Büyük Usta Nejat Uygur'un Vefat Etmeden Önce Kaleme Aldığı Samimi Mektubu
"işin hep mizahi tarafını görün. çocuklarıma da bunu öğrettim. şimdi de hasta yatağımda 'nasılsınız?' diyenlere 'iyiyi oynuyorum' diyorum.
en çok söylediğim şey: 'turneye çıkacağım.' bazen de kendimi turnede gibi anlatıyorum: 'akşam oyun var, oyuna yetişeceğim' diyorum.

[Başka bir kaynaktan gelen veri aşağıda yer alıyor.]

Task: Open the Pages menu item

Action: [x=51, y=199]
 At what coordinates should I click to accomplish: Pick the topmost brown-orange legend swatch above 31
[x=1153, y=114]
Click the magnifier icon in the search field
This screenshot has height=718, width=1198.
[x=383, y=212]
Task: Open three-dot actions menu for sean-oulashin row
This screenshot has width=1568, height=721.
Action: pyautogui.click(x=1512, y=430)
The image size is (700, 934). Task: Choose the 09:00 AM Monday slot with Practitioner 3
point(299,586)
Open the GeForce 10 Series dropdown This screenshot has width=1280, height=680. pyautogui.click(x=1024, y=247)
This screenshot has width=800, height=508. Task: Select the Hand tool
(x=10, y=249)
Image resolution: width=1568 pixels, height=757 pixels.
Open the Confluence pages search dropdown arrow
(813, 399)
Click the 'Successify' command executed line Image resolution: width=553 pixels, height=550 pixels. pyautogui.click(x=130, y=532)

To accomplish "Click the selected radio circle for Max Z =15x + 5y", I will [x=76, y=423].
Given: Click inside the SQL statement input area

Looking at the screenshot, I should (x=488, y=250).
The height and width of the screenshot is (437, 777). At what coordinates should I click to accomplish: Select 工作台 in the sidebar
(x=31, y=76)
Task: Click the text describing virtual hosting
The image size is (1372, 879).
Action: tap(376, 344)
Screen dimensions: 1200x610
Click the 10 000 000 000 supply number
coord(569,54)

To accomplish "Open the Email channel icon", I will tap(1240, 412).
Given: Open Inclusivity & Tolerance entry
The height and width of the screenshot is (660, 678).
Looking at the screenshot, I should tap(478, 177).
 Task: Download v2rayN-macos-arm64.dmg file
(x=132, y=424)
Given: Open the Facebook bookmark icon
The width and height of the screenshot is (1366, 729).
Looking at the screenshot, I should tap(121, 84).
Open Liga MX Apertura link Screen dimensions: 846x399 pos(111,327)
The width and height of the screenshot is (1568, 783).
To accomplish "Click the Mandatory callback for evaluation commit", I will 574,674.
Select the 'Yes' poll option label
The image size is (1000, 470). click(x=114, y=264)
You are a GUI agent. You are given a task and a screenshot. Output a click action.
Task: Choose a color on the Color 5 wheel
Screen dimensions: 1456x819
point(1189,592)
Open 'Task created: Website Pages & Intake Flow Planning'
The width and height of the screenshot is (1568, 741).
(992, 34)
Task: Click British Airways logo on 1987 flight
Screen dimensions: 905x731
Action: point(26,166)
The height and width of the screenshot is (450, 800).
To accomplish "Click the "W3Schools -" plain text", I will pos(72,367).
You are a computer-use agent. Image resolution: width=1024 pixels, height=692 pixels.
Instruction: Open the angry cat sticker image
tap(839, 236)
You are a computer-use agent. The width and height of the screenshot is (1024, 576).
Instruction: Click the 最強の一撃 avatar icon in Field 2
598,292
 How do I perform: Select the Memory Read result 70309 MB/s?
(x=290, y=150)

ekip arkadaşlarımın o kadar sorumluluğunu aldım ki hep onları soruyorum, 'nasıl, iyiler mi?' diye? yoğun bakımda bile gözümü ilk açtığımda 'oyun kaçta?' dedim. bu kadar tiyatroyla yaşayan bir insanım; hasta yatağımda da tiyatroyu düşünüyorum, eski repliklerimi tekrar ediyorum. bazen o repliklere yeni cümleler ekliyorum... hastalanmadan bir gün önce de ankara'da sahnedeydim.
hastalanmasaydım hâlâ oynuyor olacaktım. 60 seneden fazla tiyatro sürdürdüm... sürdürürken bir sürü acılar, darbeler savaşlar yaşadım... her şey değişirken nejat uygur tiyatrosu hep vardı. bir şekilde ayakta tuttum. bir turnede darbe oldu ekip aç kaldı... iskenderun'daydık; celal bayar'ın maskını yapıp sattım... 'sıkıysa almasınlar' dedim. şu tarafın bu tarafın değil her kesimin sanatçısıyım... istediğim herkesi eleştirdim ama eleştirirken kimsenin gururuyla oynamadım...
nejat uygur en çok neye üzüldü, derseniz izmir fuarı'ndaki büstümün bir köşeye atılması hastalanmadan önce beni çok üzdü.
insanları hep güldürmeye alışmış bir insanım.
bu kadar güldürmeye alışmış bir insan olarak hep sağlam, sağlıklı, güldürürkenki halimle görülmek istiyorum.
izleyicilerim için 'akrabalarım' derim. onları çok özledim."